# Recurring Events

Hi guys, I’m in search of a function that can calculate from a given date when an event would recur and then possibly return everything in an array. I’ve been trying to do this all day with no luck. Below is what I kind of already have.

``````
function get_events(\$origDate, \$startDate, \$endDate, \$recurIntval)
{
\$events = array();

\$dateDiff = \$origDate - \$startDate;

// Needs to be more calculations here

while (\$recurDate >= \$startDate && \$recurDate <= \$endDate)
{
\$events[] = array('date' => \$recurDate);

\$recurDate += \$recurIntval;
}

return \$events;
}
``````

Assuming that all the parameters are in seconds. If anyone could help me out, I’ll greatly appreciate it.

Can you give an example?

Well let’s say for example, 25th of December is Christmas (which is 1293235200 seconds for this year), we know that that comes every year same date so if I add on 31536000 seconds (1 year) to that, I’ll get 2011’s Christmas. But I also want to constrain the events returned based on startDate and endDate (because it’s for a calendar).

``````<?php
\$origDate = 1293235200; // 25th of December;
\$recurIntval = 31536000; // 1 year
\$startDate = 1291161600; // 1st of December
\$endDate = 1293753600; // 31st of December
?>
``````

Sorry, not sure what you actually want to achieve, but adding 31536000 won’t work due to leap years, try strtotime(‘+1 year’, \$time)

Hmm, that’s what I was originally doing but I thought I might be able to save time by just doing calculation when it’s added the database. Good to know, thanks.

You’ll have trouble on a leap year.

``````
\$year = 2011;
\$origDate = strottime('25 december ' . \$year);
\$reoccur = '+1 year';
\$nextYear = strtotime(\$reoccur, \$origDate);

``````

I finally got the sucker to work!

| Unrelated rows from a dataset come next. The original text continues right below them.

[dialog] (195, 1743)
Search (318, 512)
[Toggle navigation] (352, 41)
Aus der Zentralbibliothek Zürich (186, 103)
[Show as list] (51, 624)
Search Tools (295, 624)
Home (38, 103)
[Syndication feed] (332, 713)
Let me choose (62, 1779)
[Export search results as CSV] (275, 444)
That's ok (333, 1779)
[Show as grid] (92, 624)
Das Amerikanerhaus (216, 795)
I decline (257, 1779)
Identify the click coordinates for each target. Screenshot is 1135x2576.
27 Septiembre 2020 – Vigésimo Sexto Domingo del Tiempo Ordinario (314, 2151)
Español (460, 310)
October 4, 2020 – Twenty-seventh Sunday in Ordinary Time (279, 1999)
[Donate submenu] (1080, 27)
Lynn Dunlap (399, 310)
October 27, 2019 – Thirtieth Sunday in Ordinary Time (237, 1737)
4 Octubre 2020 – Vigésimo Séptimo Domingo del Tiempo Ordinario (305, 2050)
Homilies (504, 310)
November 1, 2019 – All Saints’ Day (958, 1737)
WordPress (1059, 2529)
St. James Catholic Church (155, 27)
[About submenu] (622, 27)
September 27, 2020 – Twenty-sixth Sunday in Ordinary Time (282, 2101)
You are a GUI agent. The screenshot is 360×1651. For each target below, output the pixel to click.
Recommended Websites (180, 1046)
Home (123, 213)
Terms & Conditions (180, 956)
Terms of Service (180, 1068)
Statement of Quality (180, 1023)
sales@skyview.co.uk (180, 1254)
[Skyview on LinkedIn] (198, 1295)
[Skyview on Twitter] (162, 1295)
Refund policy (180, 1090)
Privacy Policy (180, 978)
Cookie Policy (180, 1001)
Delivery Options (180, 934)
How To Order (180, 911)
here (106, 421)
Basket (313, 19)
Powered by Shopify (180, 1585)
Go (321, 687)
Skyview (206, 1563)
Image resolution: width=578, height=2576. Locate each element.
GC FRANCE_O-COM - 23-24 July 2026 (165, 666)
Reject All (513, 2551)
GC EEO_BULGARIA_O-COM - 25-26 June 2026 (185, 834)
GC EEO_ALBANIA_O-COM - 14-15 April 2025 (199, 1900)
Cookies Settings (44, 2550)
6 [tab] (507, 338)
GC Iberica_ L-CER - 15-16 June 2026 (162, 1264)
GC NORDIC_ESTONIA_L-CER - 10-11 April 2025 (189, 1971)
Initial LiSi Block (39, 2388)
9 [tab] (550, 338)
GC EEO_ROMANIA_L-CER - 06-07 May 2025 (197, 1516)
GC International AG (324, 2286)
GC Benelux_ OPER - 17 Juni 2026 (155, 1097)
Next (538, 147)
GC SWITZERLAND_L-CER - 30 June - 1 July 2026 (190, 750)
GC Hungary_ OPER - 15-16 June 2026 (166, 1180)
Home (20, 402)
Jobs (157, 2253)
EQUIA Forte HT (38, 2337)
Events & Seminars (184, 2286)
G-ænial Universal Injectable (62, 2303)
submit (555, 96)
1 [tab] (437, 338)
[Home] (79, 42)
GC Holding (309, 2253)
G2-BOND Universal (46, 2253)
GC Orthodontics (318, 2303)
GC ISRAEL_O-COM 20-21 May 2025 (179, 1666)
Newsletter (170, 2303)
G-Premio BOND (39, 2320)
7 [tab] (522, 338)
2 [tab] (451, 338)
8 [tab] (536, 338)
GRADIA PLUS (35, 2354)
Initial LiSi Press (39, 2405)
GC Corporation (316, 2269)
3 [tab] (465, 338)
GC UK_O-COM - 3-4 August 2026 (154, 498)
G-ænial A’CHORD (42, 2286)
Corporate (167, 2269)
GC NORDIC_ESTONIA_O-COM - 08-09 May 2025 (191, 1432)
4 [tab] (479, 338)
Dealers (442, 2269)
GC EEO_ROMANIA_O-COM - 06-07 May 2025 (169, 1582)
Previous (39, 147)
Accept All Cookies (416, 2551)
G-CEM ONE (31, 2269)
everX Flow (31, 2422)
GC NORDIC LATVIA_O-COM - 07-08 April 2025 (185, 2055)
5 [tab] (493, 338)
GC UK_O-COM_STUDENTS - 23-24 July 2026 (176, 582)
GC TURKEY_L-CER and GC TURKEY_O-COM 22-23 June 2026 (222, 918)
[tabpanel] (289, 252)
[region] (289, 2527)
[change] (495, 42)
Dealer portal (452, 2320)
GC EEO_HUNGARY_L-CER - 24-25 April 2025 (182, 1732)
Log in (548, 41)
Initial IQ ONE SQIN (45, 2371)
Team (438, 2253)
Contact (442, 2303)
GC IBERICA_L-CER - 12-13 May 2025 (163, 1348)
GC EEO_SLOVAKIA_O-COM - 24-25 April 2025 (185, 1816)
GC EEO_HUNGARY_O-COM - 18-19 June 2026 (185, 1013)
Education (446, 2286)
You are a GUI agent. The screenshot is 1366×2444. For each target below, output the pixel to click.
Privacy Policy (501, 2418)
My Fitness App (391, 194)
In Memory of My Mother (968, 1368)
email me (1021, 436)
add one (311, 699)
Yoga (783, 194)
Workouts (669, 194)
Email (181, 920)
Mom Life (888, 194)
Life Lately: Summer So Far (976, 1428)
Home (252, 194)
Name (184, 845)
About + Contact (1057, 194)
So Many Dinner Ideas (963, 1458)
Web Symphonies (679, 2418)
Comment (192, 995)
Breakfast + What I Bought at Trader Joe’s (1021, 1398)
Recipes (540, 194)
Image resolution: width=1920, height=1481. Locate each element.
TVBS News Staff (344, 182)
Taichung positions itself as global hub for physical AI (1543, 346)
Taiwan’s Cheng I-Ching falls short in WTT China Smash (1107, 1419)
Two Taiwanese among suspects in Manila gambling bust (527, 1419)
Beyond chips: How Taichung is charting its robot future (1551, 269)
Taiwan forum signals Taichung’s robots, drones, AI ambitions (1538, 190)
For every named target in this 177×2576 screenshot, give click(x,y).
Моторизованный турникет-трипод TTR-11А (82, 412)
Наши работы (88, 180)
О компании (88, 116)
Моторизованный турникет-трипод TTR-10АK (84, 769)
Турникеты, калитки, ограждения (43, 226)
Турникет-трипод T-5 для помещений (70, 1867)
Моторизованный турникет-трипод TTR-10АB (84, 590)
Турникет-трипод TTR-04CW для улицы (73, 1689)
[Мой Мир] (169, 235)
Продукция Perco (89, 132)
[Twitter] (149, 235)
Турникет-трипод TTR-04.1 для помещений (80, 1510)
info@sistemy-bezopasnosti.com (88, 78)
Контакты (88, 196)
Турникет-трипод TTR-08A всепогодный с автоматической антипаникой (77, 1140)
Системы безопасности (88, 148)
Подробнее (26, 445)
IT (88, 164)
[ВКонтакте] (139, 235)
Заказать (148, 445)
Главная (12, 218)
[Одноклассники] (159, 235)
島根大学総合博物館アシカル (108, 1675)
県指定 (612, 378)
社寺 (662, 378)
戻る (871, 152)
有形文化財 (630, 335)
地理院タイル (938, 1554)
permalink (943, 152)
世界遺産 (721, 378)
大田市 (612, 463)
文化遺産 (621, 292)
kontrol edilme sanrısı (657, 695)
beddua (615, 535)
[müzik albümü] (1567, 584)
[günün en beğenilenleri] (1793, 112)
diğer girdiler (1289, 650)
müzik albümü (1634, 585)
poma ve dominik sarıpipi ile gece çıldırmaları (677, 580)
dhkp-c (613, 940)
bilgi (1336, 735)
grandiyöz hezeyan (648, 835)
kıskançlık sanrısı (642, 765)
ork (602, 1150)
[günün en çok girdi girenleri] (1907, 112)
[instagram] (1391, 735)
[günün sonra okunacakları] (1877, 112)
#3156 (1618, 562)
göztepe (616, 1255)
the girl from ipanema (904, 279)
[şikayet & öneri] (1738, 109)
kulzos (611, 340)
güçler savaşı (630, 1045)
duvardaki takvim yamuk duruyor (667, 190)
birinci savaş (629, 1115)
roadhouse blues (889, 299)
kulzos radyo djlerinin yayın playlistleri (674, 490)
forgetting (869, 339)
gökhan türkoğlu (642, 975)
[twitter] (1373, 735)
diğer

Thanks for the info about strtotime, that’s what I really needed all along.

For anyone interested,

``````<?php
\$type = array('day', 'week', 'month', 'year');

\$date = strtotime(\$event['date']);
\$interval = \$type[\$event['interval']];
\$frequency = \$event['frequency'];
\$diff = \$start - \$date;

if (\$diff > 0)
{
\$days = floor(\$diff/86400);
\$startDate = strtotime("+\$days day", \$date);
}
else
{
\$start = \$date;
}

for (\$repeat = \$start; \$repeat <= \$end; \$repeat = strtotime("+\$frequency \$interval", \$repeat))
{
\$events[] = array(
'date' => \$repeat,
);
}
?>
``````

\$event is array from the database. \$start and \$end are in seconds, and is the range.

EDIT: Spoke too soon, the range isn’t working.
EDIT2: Okay now it’s working, converting seconds to days and then rounding that value seems to have fixed it.

If you have PHP 5.3 available, this is as simple as:

``````
\$date = new DateTime(\$event);
\$recurrance = \$date->modify(\$interval);

``````

Don’t know if that’s an option, but it’s a heck of a lot simpler than the awful strtotime functions.

Check out http://us2.php.net/manual/en/class.datetime.php for details.

You can actually use DateTime + DateInterval + DatePeriod.

Something I just noticed, is the DateTime constructor can’t take a unix timestamp, and they don’t provide a factory for it either. That’s pretty lame…all you get is \$dt->setTimestamp()

I ran into the same thing earlier this week. The DT class actually provides a couple of different methods for time comparison (add, modify and sub) and is nice because you can do simple comparisons between different objects natively (\$datetime1 >= \$datetime2, etc). It’s a solid class, but the fact that there’s only a String constructor bugs me.

I guess that they’re making plans to do away with the 32-bit timestamp, in prepreation for dealing with the 2038 date problem.